Where liquor is concerned, bourbon has almost a "Christmas Story" kind of thing going on with it. By this, I'm referring to the scene when Ralphy is sitting on Santa's lap, stunned by the surreality of the experience, and temporarily forgets what he wants for Christmas. "With unconscious will," Ralphy narrates, "my voice squeaked out football." It just seems like what we're supposed to be having.
But the reality is that your average-grade bourbon is going to be way more rough and tumble than a quality scotch. The corn, which will at least make up 51% of the distillate—although for most bourbons, it's usually somewhere around 70~80%— imparts a distinctive kind of funk to the spirit. Additionally, since bourbon needs to be aged in new oak barrels, you're getting a lot of wood influence, which to the uninitiated can be tannic and bitter. Lastly, most bourbons are high proof as a sign of quality, so if you start off asking for "the good stuff," you're likely to be poured a slug of something in the 50% ABV range, which will be bracing to a newcomer, to say the least. And, of course, they'll drink it neat their first time out, because again it seems like that's what they're supposed to be doing.
Okay, so what should we do?
If you're interested in cultivating (or helping another cultivate) a taste for whisky, I'd look for a quality Irish whiskey, a non-peated Scotch, or something Japanese in nature. Respectively, Jameson Black Barrel, Monkey Shoulder, and Akashi White Oak are three great choices in the $30 range, but as you might guess with this site, that list is by no means exclusive.

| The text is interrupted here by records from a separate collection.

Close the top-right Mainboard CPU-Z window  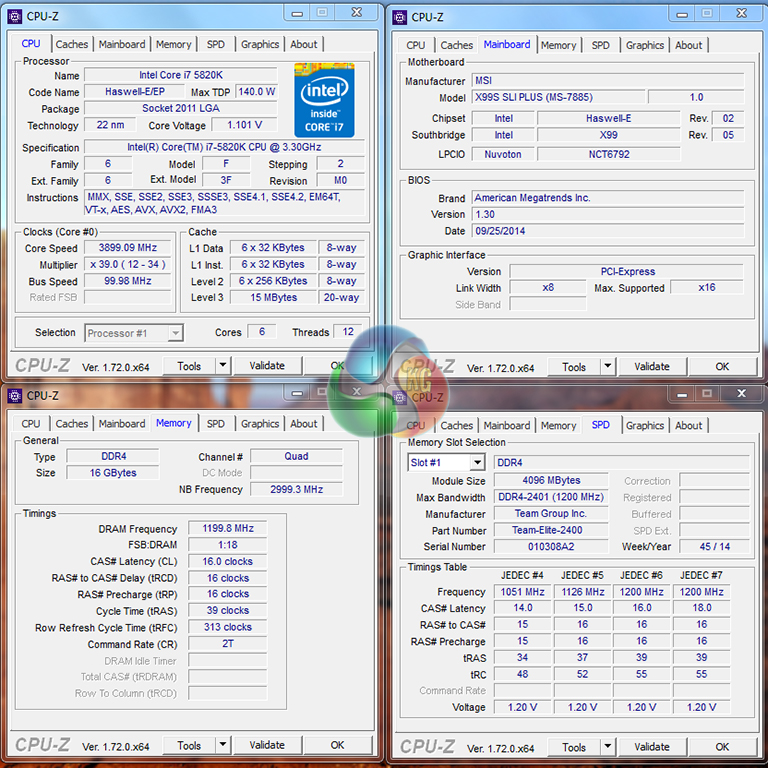click(738, 14)
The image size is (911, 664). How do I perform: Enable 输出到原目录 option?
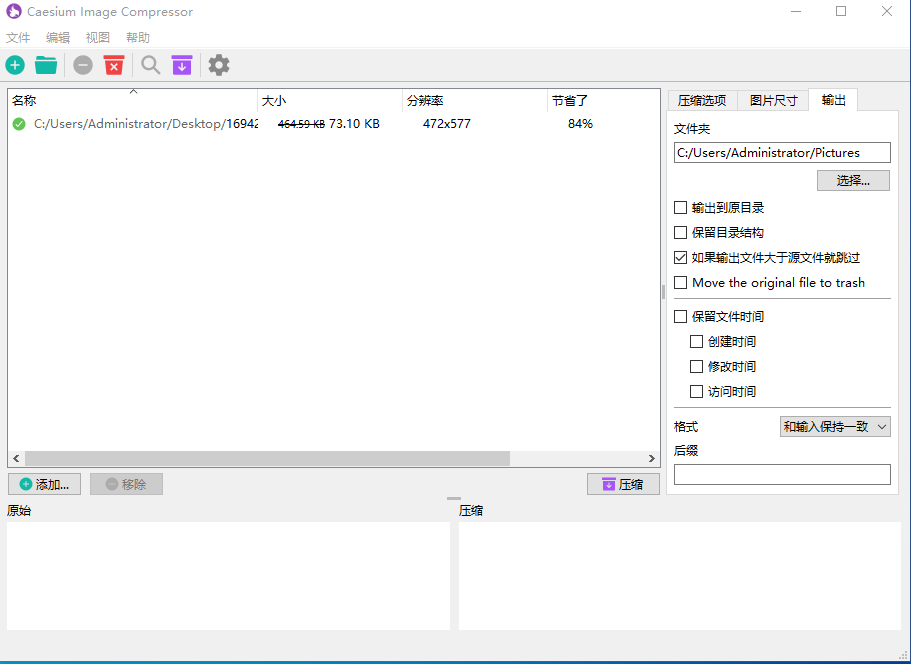(x=680, y=207)
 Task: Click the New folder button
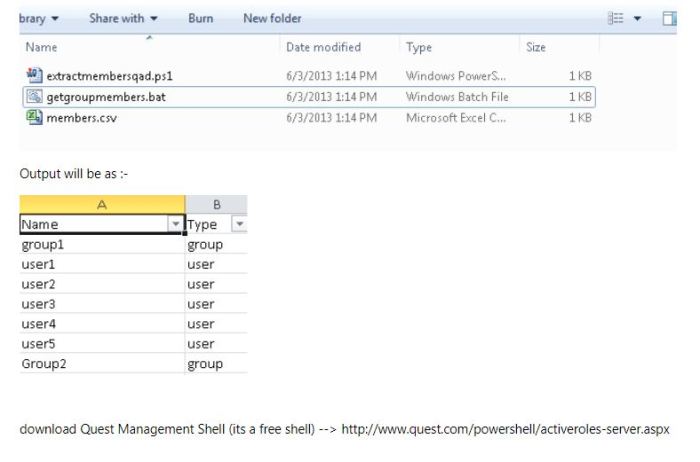[272, 19]
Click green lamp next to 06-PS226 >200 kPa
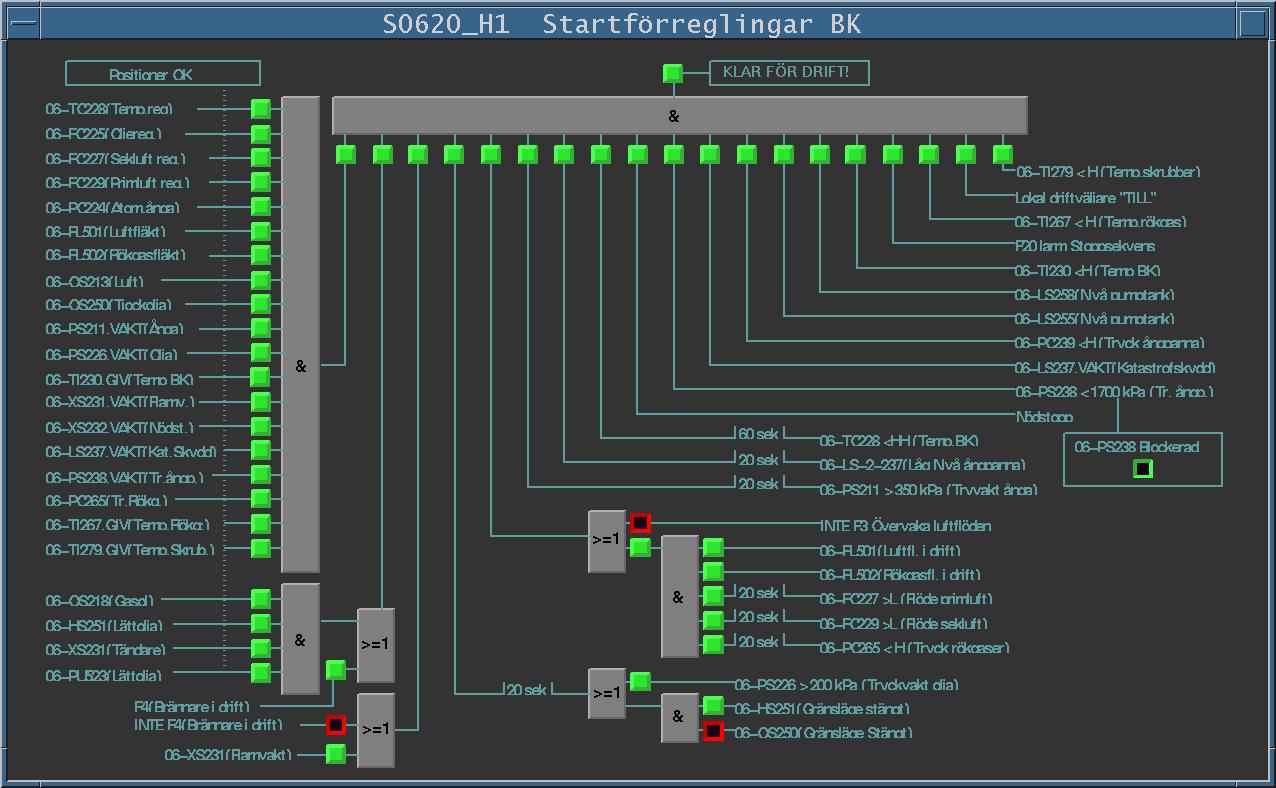Image resolution: width=1276 pixels, height=788 pixels. 640,682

When it comes to how to actually drink, ice is a good friend to the novice whisky drinker. Contrary to what's de rigeur these days, I'd actually recommend crushed or pebbled ice to dilute the drink faster rather than throwing in one big-ass ice cube the size of the hope diamond. And, most people think you're supposed to gulp the shot down like a cowboy. Even newcomers will find that whisky is a lot less bracing sipped a little at a time, and held in the mouth for several moments before swallowing.
Yes, but like you said, I want to drink Bourbon and I don't know why exactly!
Sure! Because what's more American than that? Had I been able to reach back through the void of time and hand my 21-year-old self a sweaty rocks glass of bourbon, I'd probably go with Evan Williams Black Label, Maker's Mark, or Old Grand Dad Bonded splashed with enough water to get it down into the 35% ABV range. For me, all of these hit that sweet spot of what a good, timeless bourbon should be like without being too much of any one particular thing. However, I always have your back and you can clicken unto thineself thusly to see what else I love in the category.
And hey, trust me: I know culture and tradition is hard to shake. There's a saying I like: "The fish are unaware of the water." None of us starting out really know why bourbon is the de-facto man liquor here in the US, but it is, and most of us spend several years pretending we like it when in fact we barely tolerate it. If that doesn't sound like you, I'll piss off, but I wonder how many other whisky drinkers we'd have if everyone and everyone didn't gravitate toward bourbon like moths to a bare light bulb.